In our case, x ≥ 1 means that x can be 1 or any number greater than 1, extending infinitely in the positive direction. To represent this in interval notation, we use a square bracket to include 1 and the infinity symbol (∞) to represent the unbounded upper limit. Infinity is always enclosed in a parenthesis because it is not a specific number and cannot be included as an endpoint.
Therefore, the domain of the function $p(x) = \sqrt{x-1} + 2$ in interval notation is [1, ∞). This notation concisely conveys that the function is defined for all x values starting from 1 (inclusive) and extending to positive infinity. Understanding and using interval notation is crucial for accurately communicating domains and ranges in mathematical contexts.
The Correct Answer and Why
Based on our analysis, the domain of the function $p(x) = \sqrt{x-1} + 2$ is [1, ∞). This means that the correct answer is C. [1, ∞). Let's examine why the other options are incorrect:
- A. (-∞, 1]: This interval represents all numbers less than or equal to 1. However, our function requires x to be greater than or equal to 1, so this is incorrect.
- B. (-∞, 2]: This interval includes numbers less than 1, which would result in taking the square root of a negative number. Therefore, this is also incorrect.
- D. [2, ∞): While this interval includes numbers that are valid inputs for the function, it excludes the number 1, which is also a valid input. Therefore, this option is not the complete domain.
Option C, [1, ∞), is the only interval that accurately represents all possible input values for the function $p(x) = \sqrt{x-1} + 2$. It includes 1, as the expression inside the square root can be zero, and it extends to infinity, encompassing all values greater than 1. This thorough examination of the options reinforces the correctness of our identified domain.
Conclusion: Mastering Domain Determination
Determining the domain of a function is a fundamental skill in mathematics, and understanding the restrictions imposed by different mathematical operations is key to mastering this skill.

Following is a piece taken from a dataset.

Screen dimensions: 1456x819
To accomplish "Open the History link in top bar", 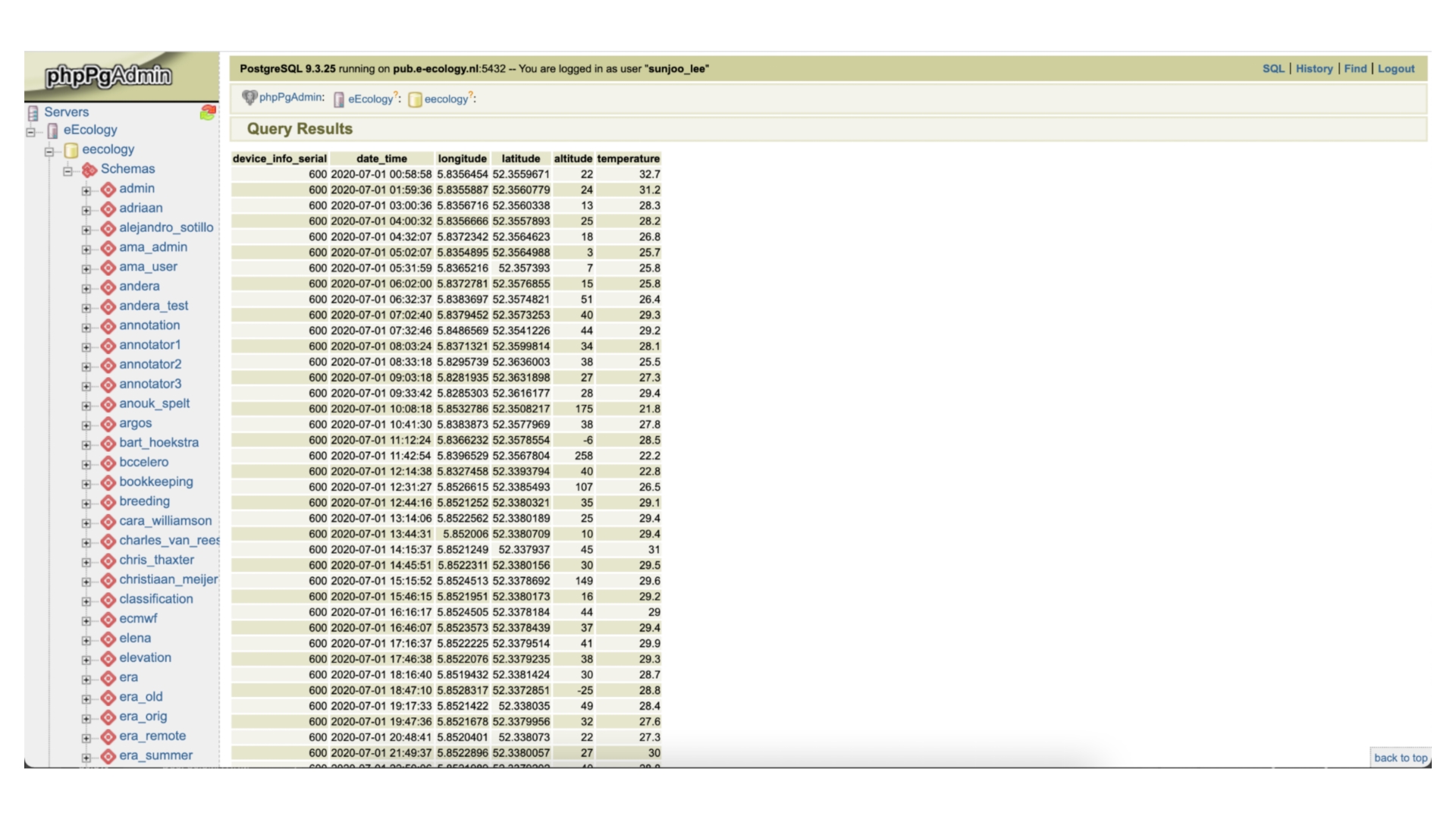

In the case of the function $p(x) = \sqrt{x-1} + 2$, the square root function introduced the primary restriction, requiring the expression inside the square root to be non-negative. By setting up and solving the inequality x - 1 ≥ 0, we were able to accurately determine the domain as [1, ∞).
This exercise highlights the importance of careful analysis and attention to detail when working with functions. Recognizing potential restrictions and expressing the domain in correct notation are crucial for further mathematical explorations. The ability to confidently determine the domain of various functions lays the groundwork for more advanced concepts in calculus and analysis. By understanding the principles discussed in this article, you are well-equipped to tackle similar problems and deepen your understanding of functions and their properties.